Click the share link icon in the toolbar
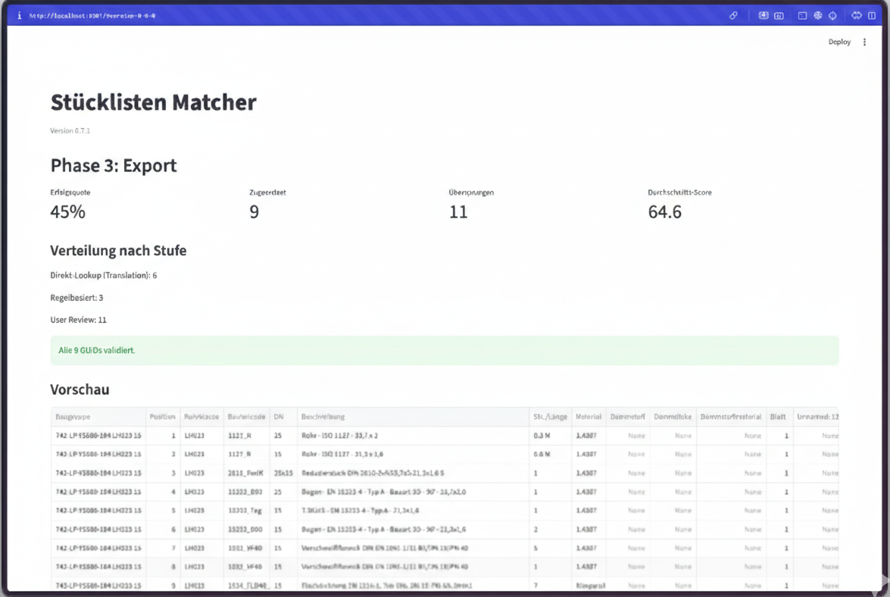890x597 pixels. tap(733, 15)
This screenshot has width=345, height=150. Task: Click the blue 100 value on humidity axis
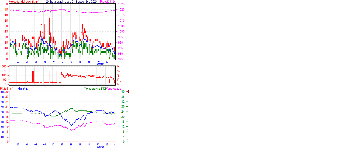2,92
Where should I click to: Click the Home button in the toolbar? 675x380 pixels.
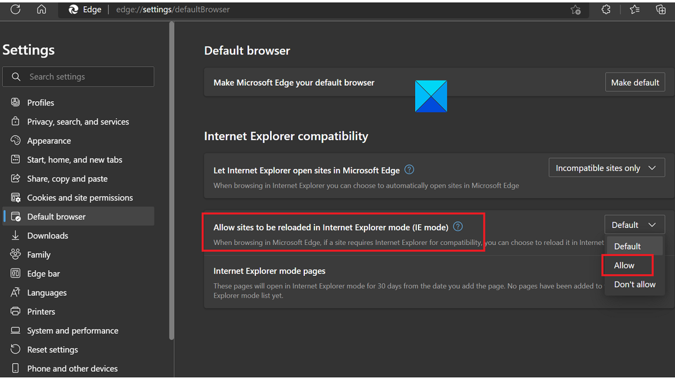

· · · · ·

◆ To do
Your task is to restate word for word the lines from the one containing "This screenshot has" through the last line of the data, both ends included, with no pictures.

◆ Response area
This screenshot has width=345, height=150. Task: Click the blue 100 value on humidity axis
2,92
Where should I click to: Click the Home button in the toolbar? 675x380 pixels.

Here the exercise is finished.